Het rapport over de overdracht van familiebedrijven lijkt urgent. Professor Pursey Heugens, onderzoeker bij het Erasmus Center for Family Business (ECFB) van RSM, verwacht dat de komende jaren een recordaantal familiebedrijven van eigenaar zal wisselen.
Oprichters van familiebedrijven houden vaak te veel macht in handen, waardoor de nieuwe generatie niet effectief kan ondernemen. Veel nieuwe bestuurders zouden daarbij te voorzichtig zijn om het bedrijf winstgevend te houden. Het rapport adviseert om vroegtijdig plannen te maken, te blijven investeren in innovatie en de besluitvaardigheid op peil te houden.

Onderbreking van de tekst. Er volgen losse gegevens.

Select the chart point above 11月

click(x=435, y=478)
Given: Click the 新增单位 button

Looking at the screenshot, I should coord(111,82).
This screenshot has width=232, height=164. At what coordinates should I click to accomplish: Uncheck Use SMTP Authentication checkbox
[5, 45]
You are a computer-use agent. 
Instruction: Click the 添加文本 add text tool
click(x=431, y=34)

Vertrouwen in de volgende generatie
Professor Heugens: “Bij veel generatiewisselingen dragen de oprichters het bedrijf over zonder de opvolgers écht te vertrouwen. Er blijft vaak een scala aan beschermingsconstructies bestaan, waardoor de feitelijke zeggenschap bij de oudgedienden blijft. Dat is funest voor het ondernemerschap van de volgende generatie, die toch al de neiging heeft zich eerder rentmeester dan ondernemer te voelen.”

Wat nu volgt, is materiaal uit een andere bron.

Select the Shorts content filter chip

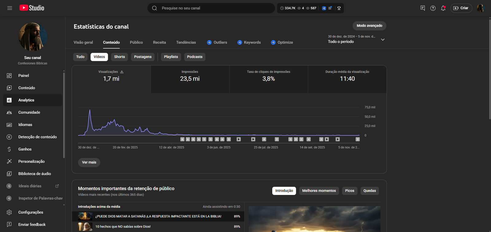(119, 57)
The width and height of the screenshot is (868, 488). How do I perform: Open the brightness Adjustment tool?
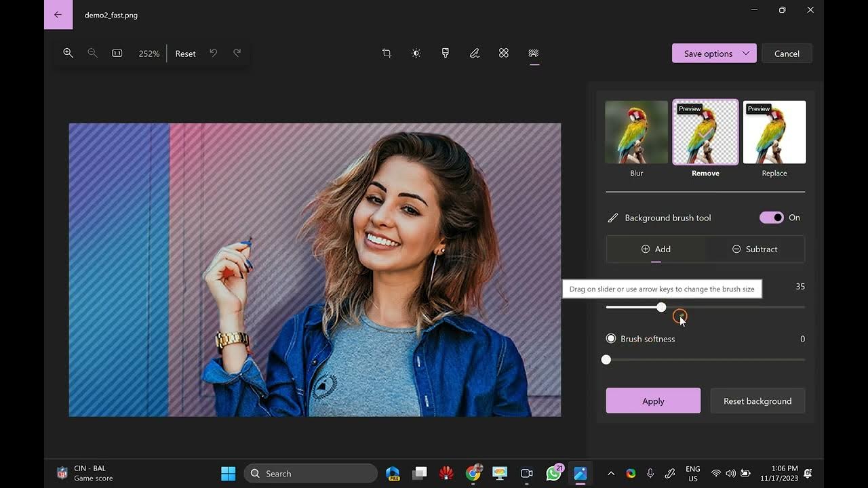(x=416, y=53)

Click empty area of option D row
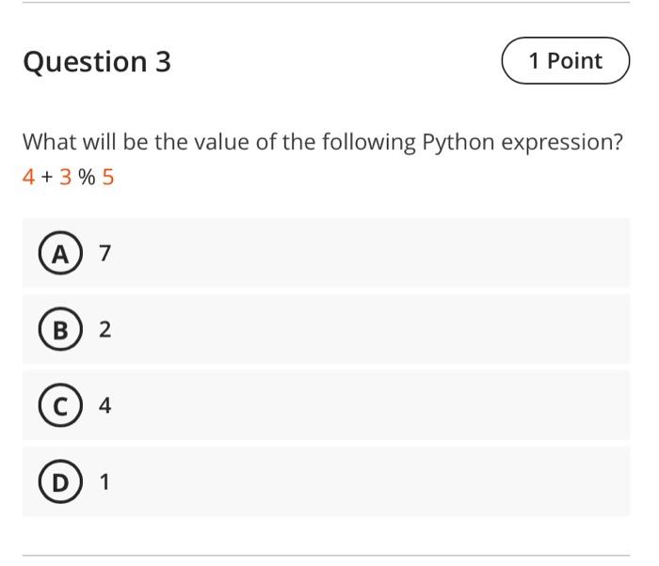tap(377, 482)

Dividend ten koste van innovatie
Ook dividendbeleid wordt voor veel familiebedrijven steeds zwaarder. Heugens: “Naarmate de familie met de verschillende generaties groter wordt, stijgt ook het aantal mensen dat recht heeft op dividenduitkeringen. Zo raken bedrijven steeds meer gericht op het genereren van een stabiele geldstroom. Dat gaat ten koste van onderzoek en ontwikkeling. En dat terwijl familiebedrijven meestal juist opvallend veel investeren in innovatie en daarin heel effectief zijn. Per patent zijn zij slechts een zesde van het geld kwijt dat grote bedrijven eraan besteden. Het komt geregeld voor dat familieleden financieel volledig afhankelijk zijn van dividend uit het bedrijf, terwijl ze zelf niets toevoegen. Bedrijfsmatig is het beter deze familieleden snel uit te kopen.”